En fechas recientes, el presidente de los Estados Unidos de Norteamérica, Joe Biden, anunciaba que el 31 de agosto de 2021 culminaría la retirada de las tropas estadounidenses de tierras afganas, proceso que comenzó desde mayo de este mismo año. Al igual que los norteamericanos, los demás países que también tenían presencia en aquel lugar harían lo mismo.
Poco antes del 31 de agosto, los talibanes fueron ganando terreno y avanzando cada vez más, hasta lograr un control mayor en aquel país. Por lo tanto, la retirada que tenía cara de huida se aceleró. Los militares, los colaboradores y refugiados con “billete” de salida, tenían, ante las cámaras de televisión de los medios internacionales, cara de “córrele que te alcanzo” y “sálvese quien pueda”. Porque esa era la consigna frente al panorama que se pintaba ante la inminente victoria del régimen extremista: o te vas y salvas la vida, o te quedas a la muerte segura.
Esa muerte no tendría que ser literal, pero para la mayoría de los afganos sí lo es espiritual, o anímica, o la de sus derechos básicos. Y para muchos otros, sí es literal: para las mujeres que desobedezcan los mandatos, para los hombres que desobedezcan los mandatos, para los homosexuales y otras minorías que (¡el Alá de los talibanes ni lo piense!) existen en ese lugar.
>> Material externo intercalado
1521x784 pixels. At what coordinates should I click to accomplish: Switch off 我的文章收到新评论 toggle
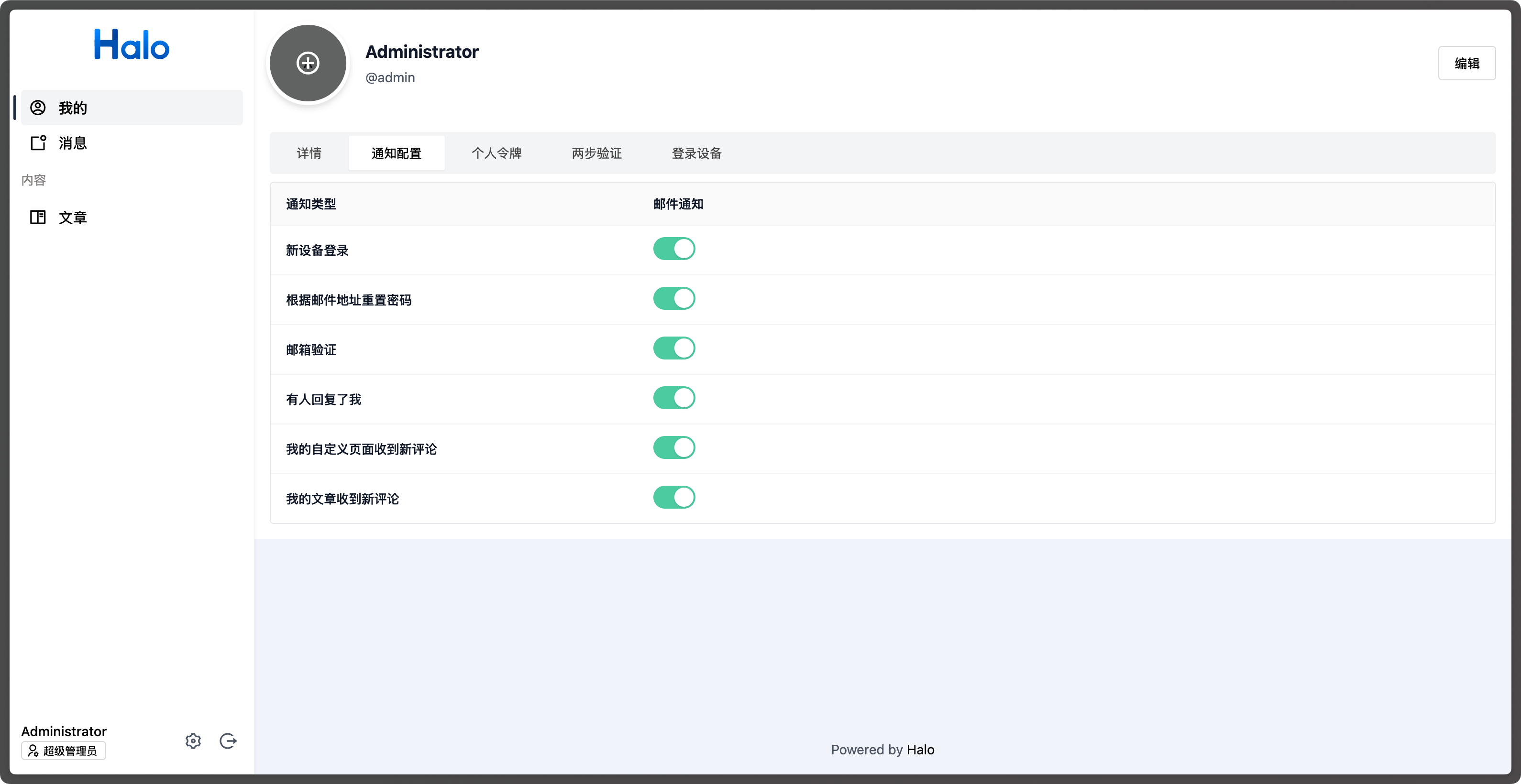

En mi mundo de hace veinte años, Afganistán no figuraba, es más, la palabra terrorismo no figuraba. Pero el martes 11 de septiembre de 2001, cuando yo estaba en segundo de secundaria tan tranquila en el colegio, LA NOTICIA empezó a correr. El miedo se fue expandiendo, el temor por la tercera guerra mundial se sentía como un hilo que nos conectaba a todos. Al llegar a casa y ver las imágenes en la tele, escuchar los relatos, las teorías y los hechos, la palabra existió: terrorismo, y nunca se ha ido.
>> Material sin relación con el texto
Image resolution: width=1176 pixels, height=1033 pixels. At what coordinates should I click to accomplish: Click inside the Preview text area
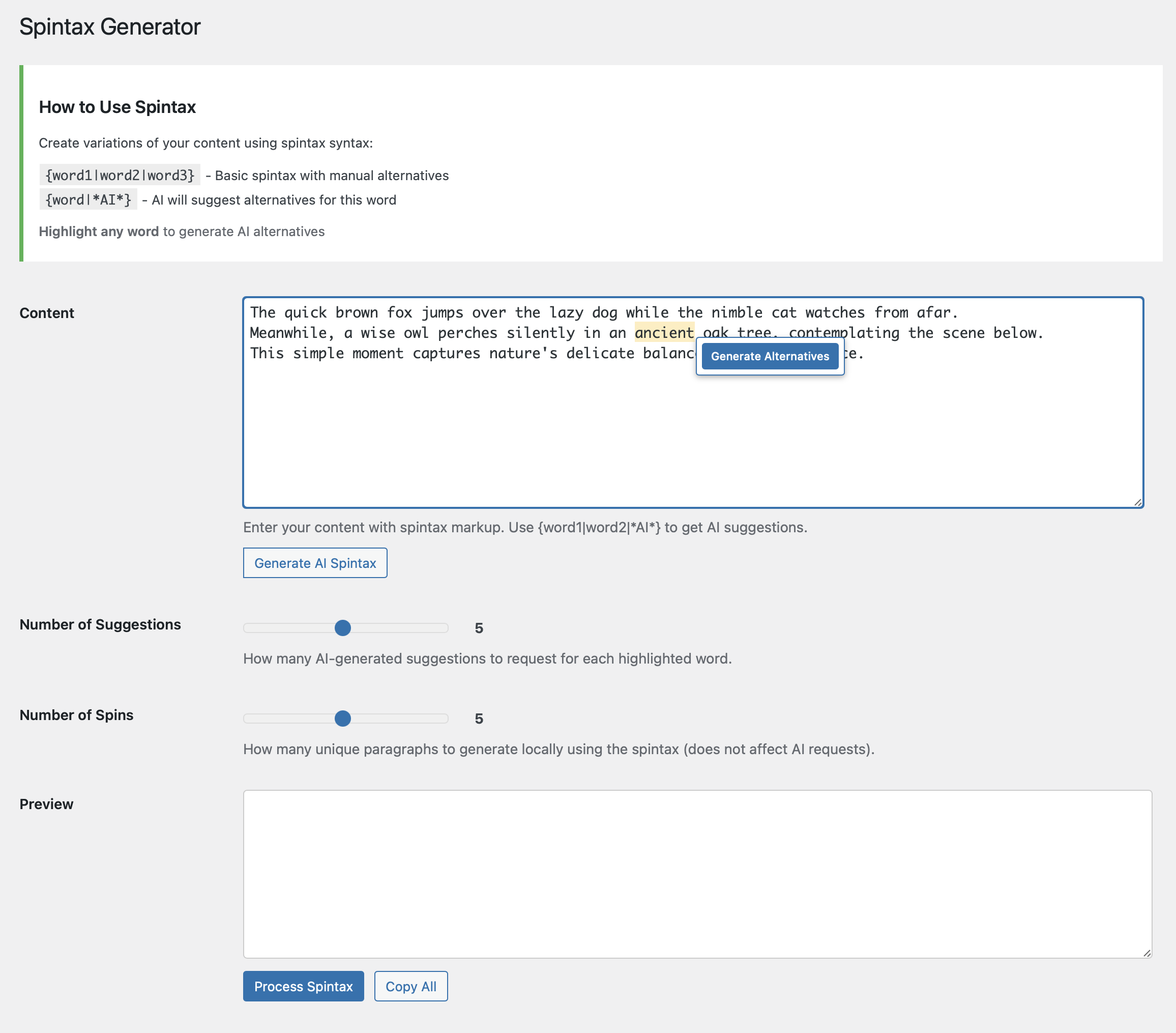pos(696,873)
Desde entonces la historia se ha ido escribiendo entre dudas de quiénes son malos, quiénes son buenos, ¿qué demonios importan esas definiciones cuando la gente sigue muriéndose por las armas de fuego? Ese día la mala voluntad fue evidente, y las víctimas de un solo hecho se seguirán sumando por millares. Pero desde entonces, sigue habiendo víctimas del otro lado del océano, en lugares recónditos donde las familias no tienen ni los servicios básicos.
¿De qué sirvieron tantos años de “guerra contra los talibanes”, de soldados (hijos, esposos, hermanas) muertos por balas enemigas? Creo que nunca voy a entender, y quizá porque no quiero entender que detrás de todo no hay una buena e inocente voluntad, sino intereses oscuros dignos de películas de Hollywood. Pero ahora, cuando los afganos de a pie que querían ser libres se ven nuevamente inmersos en una realidad que es pesadilla, no puedo afrontarlo.
Las burkas que cubren a las mujeres las ahogan de falta de derechos e igualdad. Es horrendo ver siluetas oscuras que se tambalean, cuando sabemos que debajo de eso hay una mujer que un día tuvo un sueño y una esperanza. No puedo ver las burkas por son cárceles individuales. No puedo ver las burkas porque sé que un día las pueden lapidar en mitad de la calle. Y de los homosexuales, ni hablar. Si antes de la vuelta de los talibanes ya era difícil ser homosexual en ese país, ahora es sinónimo de muerte segura. Un chico afgano declaró ante una televisora española que estuvo dos años sin salir de casa, y que sus padres trataron de curarle la homosexualidad. Ahora simplemente puede darles pistas de su identidad, y terminará seguramente decapitado en medio de la calle, la calle que sabemos no es el camino que marca la sharía.
Pobres de todos nosotros que basamos nuestra existencia en interpretaciones, en creencias mentales, en prejuicios, en dogmas de fe; que, curiosamente, siempre llevan a la muerte del otro. ¿A nadie se le ha ocurrido creer en hacer el bien y dejar al vecino en paz? Las creencias humanas son eso: humanas, llenas de errores que no nos cansamos de cometer.